Squarespace search expects an exact match, so although it works, it doesn’t really keep up with user expectations. In an ideal scenario, we can get the best of both worlds by integrating with a search provider that allows for supplementary feeds. When researching, options are all over the place. You can go with something like Swiftype or Algolia and take advantage of some really advanced features, but the cost is prohibitive when it comes to supporting something that isn’t revenue-generating. There are other options like Elfsight, but I wouldn’t use most of what they do so, despite the lower cost, I don’t see the benefit.
Google’s Programmable Search Engine is free while also offering some customization that I think will outperform Squarespace search and, at least for the time being, scale as needed.
New Search Engine Set-Up
With Google being the cheapest option that appears to offer some flexibility, we’ll start here and maybe pivot in the future if it becomes a hinderance. It’s important to have triggers for decisions like that, so what I mean by “hinderance” is:
Limited customization - if high value and prioritized features that drive utility are not possible
Limited results - if relying on third party indexing results in more than 10% failed intent matching
I don’t feel it’s valuable for me to walkthrough the steps of implementation; there are plenty of great guides already available. But, I’ll call out a few relevant aspects to think about.
Blog Search - When setting up your search engine, you can take advantage of website structure to limit search results to a specific area of the website. For me, this will be handy to have a separate search for the blog.
Category Search - While the set-up would be manual, in Advanced Settings of the search engine you can set Categories to let users refine Search results. When I look into how to implement other pieces of taxonomy like Subject Area, I think this will be valuable.

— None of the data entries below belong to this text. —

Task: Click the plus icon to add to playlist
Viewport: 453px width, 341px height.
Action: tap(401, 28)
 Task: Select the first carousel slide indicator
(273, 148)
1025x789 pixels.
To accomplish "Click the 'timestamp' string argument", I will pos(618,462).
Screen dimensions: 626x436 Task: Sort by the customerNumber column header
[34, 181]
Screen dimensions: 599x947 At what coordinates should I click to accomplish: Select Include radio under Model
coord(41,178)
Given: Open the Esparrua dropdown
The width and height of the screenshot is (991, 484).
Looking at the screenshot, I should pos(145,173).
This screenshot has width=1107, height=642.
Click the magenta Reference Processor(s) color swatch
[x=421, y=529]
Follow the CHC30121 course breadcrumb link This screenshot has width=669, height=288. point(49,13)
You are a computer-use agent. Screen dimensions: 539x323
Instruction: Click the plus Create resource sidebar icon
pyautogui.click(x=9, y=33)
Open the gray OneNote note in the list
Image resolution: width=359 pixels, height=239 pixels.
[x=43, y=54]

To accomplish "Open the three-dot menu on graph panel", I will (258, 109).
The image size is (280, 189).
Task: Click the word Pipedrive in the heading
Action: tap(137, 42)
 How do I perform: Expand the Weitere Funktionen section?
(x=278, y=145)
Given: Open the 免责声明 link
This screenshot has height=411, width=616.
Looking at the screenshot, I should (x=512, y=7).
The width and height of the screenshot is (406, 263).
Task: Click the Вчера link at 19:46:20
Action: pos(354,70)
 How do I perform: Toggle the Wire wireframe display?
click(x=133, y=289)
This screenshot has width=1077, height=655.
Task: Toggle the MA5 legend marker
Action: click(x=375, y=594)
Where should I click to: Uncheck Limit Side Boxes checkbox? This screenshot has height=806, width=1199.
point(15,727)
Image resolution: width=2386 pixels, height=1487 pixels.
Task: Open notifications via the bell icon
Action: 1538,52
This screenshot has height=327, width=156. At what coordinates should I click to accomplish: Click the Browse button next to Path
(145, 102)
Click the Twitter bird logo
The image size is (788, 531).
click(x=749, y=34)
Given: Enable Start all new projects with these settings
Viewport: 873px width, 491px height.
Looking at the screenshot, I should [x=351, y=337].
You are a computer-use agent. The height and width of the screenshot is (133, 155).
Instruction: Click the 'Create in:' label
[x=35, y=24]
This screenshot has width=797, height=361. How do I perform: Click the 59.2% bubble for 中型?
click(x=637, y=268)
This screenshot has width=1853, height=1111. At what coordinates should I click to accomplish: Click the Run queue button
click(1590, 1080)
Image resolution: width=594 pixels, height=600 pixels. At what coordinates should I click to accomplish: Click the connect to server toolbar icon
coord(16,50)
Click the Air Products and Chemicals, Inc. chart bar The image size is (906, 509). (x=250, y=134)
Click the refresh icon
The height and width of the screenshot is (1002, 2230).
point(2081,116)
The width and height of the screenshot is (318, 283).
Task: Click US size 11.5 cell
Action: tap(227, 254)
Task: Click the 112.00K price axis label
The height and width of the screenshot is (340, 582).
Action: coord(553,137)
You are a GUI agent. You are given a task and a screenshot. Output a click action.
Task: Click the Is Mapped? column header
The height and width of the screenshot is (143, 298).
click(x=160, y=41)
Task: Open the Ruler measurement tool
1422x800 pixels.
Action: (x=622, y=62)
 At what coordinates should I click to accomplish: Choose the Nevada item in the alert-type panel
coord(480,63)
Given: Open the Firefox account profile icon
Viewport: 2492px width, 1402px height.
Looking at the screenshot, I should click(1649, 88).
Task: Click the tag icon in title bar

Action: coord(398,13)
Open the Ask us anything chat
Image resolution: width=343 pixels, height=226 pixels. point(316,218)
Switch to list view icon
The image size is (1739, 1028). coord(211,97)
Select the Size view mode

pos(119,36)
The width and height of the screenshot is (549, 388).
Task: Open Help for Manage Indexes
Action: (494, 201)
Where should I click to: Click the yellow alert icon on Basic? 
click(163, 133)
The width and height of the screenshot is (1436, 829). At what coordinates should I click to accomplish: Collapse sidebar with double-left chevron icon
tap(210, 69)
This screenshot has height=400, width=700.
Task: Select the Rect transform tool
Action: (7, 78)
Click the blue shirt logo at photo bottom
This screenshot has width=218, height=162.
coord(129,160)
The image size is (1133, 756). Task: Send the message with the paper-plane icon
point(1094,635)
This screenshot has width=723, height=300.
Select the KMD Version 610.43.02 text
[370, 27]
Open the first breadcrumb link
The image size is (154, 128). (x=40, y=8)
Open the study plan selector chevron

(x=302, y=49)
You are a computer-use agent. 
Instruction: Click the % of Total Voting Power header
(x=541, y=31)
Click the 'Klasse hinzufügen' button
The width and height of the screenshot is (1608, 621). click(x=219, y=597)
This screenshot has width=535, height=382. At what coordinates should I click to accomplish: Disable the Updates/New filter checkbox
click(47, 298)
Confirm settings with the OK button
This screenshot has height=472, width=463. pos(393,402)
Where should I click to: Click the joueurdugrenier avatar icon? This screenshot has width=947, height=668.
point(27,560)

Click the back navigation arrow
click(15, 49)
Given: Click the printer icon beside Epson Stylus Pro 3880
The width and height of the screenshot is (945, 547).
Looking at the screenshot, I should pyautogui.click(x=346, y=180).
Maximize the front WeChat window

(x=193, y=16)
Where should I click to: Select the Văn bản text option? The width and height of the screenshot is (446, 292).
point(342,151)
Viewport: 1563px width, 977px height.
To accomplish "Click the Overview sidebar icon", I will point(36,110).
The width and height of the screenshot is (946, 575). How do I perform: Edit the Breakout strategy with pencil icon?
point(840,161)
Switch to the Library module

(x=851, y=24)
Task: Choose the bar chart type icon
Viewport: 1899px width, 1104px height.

Query Enhancement - Also manual, but manual optimization of your synonyms and taxonomy can be tweaked. If I start seeing search data come through, while I could tweak the content itself to ensure users find what they’re looking for, I could do this at scale by adding synonyms to the search engine itself. Both have merits, so it’s handy to have this customization.
Improvements
While Search is working, there are some definite improvements that can be made.
Automating Sitemap Submissions
In current state, the search results are at the mercy of Google indexing. On a positive note, this means that I don’t need to manage Search indexing in multiple places - there are pages on the website that aren’t really relevant for Search, like the Search page itself for example. While testing, I found quite a few older pages that I had published as tests show up. I quickly resubmitted my website for indexing, but if I have to remember to do this after every material change to the website, I’m going to get annoyed. Doing tasks like that drive me crazy, so regardless of how small it is, I’m going to find a way to not have to think about it.
Category Search
I believe that as the website expands, it’ll be valuable to a user to be able to filter content. Right now the content is so minimal and specific that it’s not really valuable, but it will be in the future. For now, I’ll just keep in mind that this is a worthwhile enhancement at scale.
What’s Next?
I really hate that search doesn’t index properly, and I don’t like that I’ll need to manually submit to Google for my search to function properly. But, I also don’t want to pay for something that I know can be done for free through an API. Of course, time is money, but if I can automate the sitemap submissions, that’s fun to me from a learning perspective and it will likely require a lot of the same resource use as automating data collection for other projects. With that in mind, I’m going to write a script that can run as a Cloud Service job to submit my sitemap to Google Search Console.